23 de outubro de 2006
Futuro promissor

Sou dessas pessoas que crê piamente que o simples fato de comprar um livro já o faz dele leitor. Diversas reputações intelectuais se construíram - e se constroem! - sobre essa presunção duvidosa (duvidosa, sim, devo admitir, mesmo a contragosto). Talvez porque vivamos num país onde a crença em poderes sobrenaturais e carismáticos é também fundamento de outras tantas reputações. É fácil perceber que as duas crenças se reforçam, pois a suposta capacidade de assimilar o conteúdo de um livro por simplesmente possuí-lo é uma variação particular da crença mais geral nos poderes ocultos e inexplicáveis de certos indivíduos.

Assim, um notório analfabeto, quando mostrado tendo ao fundo uma estante de livros ricamente encadernados, ganha aos olhos dos espectadores a aura mística do intelectual.
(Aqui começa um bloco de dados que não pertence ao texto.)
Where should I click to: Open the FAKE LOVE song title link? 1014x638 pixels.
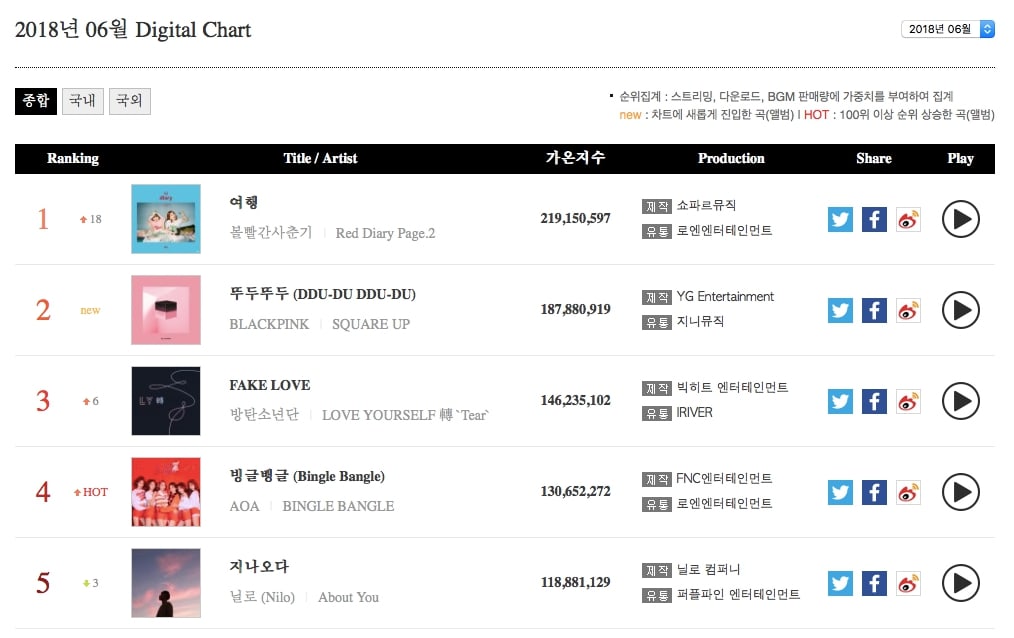(x=270, y=385)
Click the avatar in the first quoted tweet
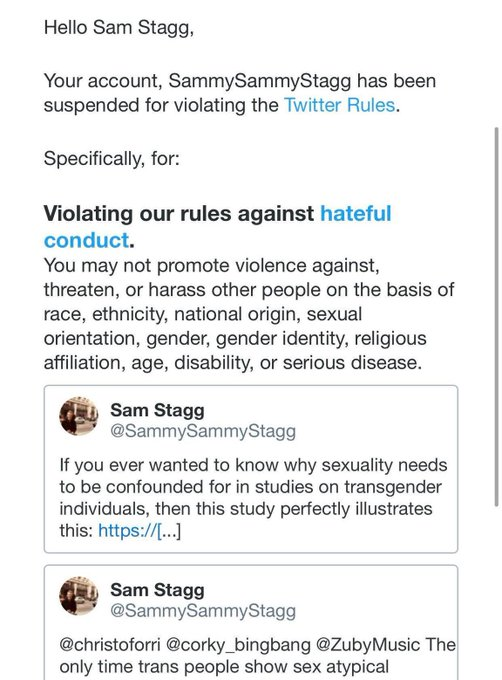Image resolution: width=502 pixels, height=680 pixels. tap(78, 416)
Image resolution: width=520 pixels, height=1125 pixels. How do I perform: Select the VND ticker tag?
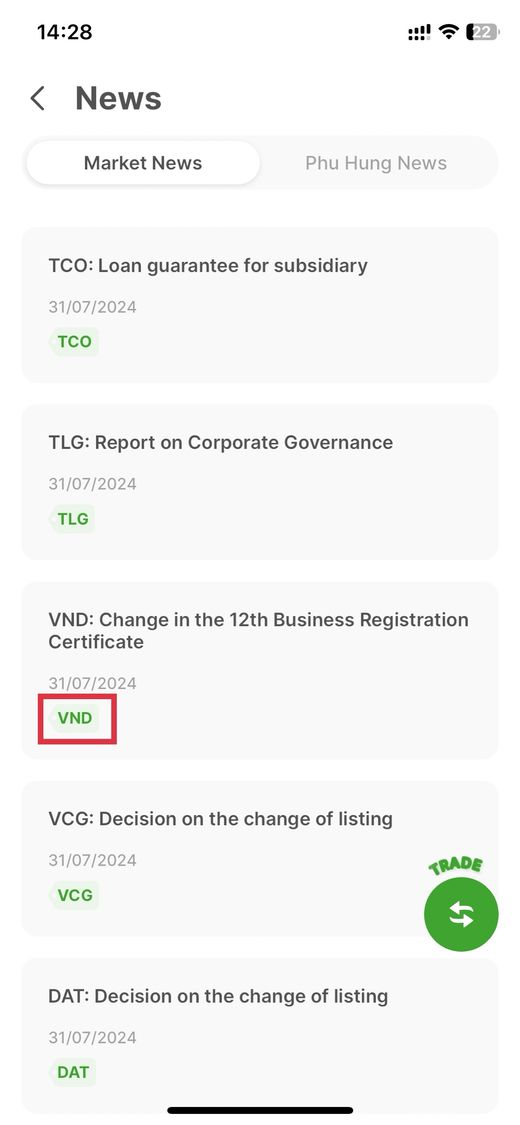75,717
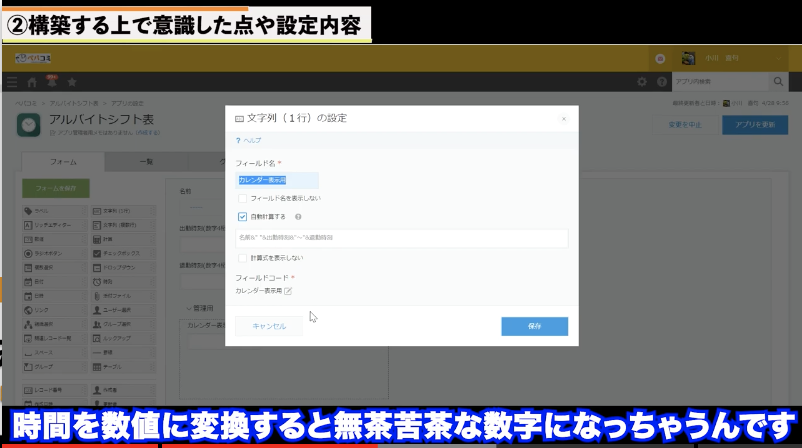Image resolution: width=802 pixels, height=448 pixels.
Task: Switch to the フォーム tab
Action: (63, 161)
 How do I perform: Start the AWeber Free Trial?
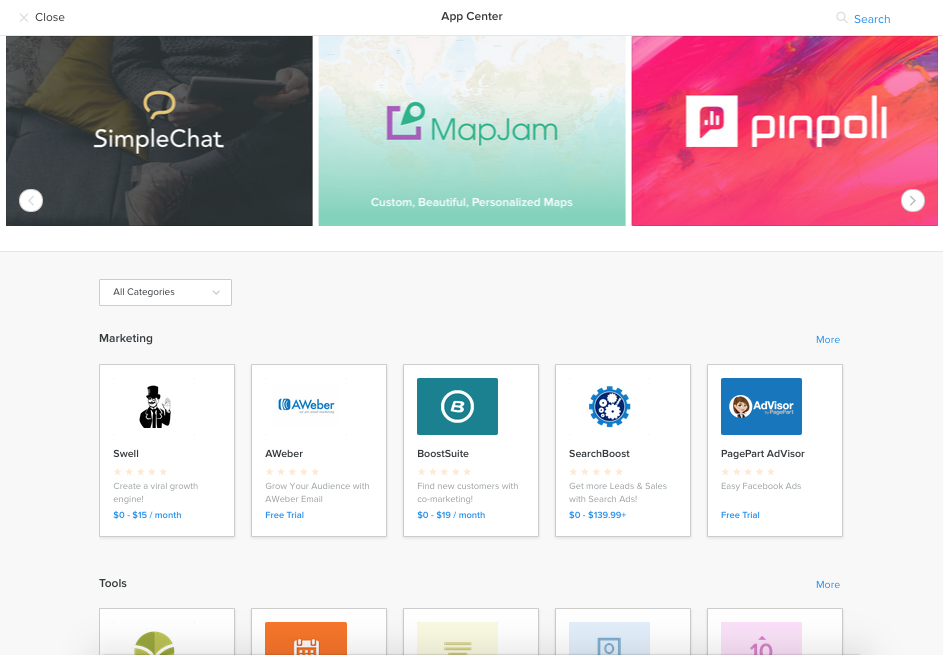284,514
Aura que se reforçará ainda mais se o distinto não disser coisa com coisa, o que será tomado por prova inconteste de inexpugnável sabedoria.

Não tenho certeza, mas penso ter lido em alguma orelha de livro que é a esse tipo de leitor, capaz de assimilar, por mero contato, páginas e páginas sem sequer abrir um livro, que se convencionou chamar, mui apropriadamente, de "intelectual orgânico".
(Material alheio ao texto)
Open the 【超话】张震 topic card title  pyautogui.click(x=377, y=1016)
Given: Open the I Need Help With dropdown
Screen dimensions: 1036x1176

É verdade que a já incipiente indústria editorial brasileira só teria a perder se, por um acaso nefasto, fosse exigido dos compradores de livros que, além de comprá-los, também os lessem.
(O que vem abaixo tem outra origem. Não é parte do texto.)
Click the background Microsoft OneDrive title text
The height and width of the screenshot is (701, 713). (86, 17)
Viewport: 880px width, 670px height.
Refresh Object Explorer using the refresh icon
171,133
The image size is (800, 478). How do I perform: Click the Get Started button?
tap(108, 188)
Tal exigência seria obviamente uma injustificável violação de privacidade, visto não existir nenhum argumento lógico que permita inferir da compra, a obrigação da leitura. Em outras palavras, não existe nenhuma relação de necessidade entre comprar e ler. São atos independentes e, em certos casos, opostos. Pois, quantas histórias já não ouvimos de milionários e políticos (no Brasil, quase não mais os distinguimos) que, insatisfeitos com uma sua biografia publicada sem autorização, mandam comprar todos os exemplares com a intenção única de queimá-los?

E seria ainda pior se, além de ler, o comprador fosse também obrigado a entender o livro! Aí, sim, a ruína da indústria editorial seria definitiva.
Devo admitir que eu, se não leio tudo que compro, também não entendo tudo que leio. Ou por outra: entender, até entendo. Na verdade, eu me desentendo com certos livros.

Porque os leitores por contato em certo momento são tomados pela tentação de escrever sobre os livros que não leram. E, pior: escrevem!

Enfim, leitor, genuíno ou hipócrita, nos deparamos com a única conclusão possível: a cultura de um país em que tais crenças são tão arraigadas, está solidamente fundada na difusão sistemática da ignorância e do equívoco!
Podemos, portanto, dormir tranqüilos: a cultura no Brasil nunca esteve melhor e tem pela frente um futuro promissor.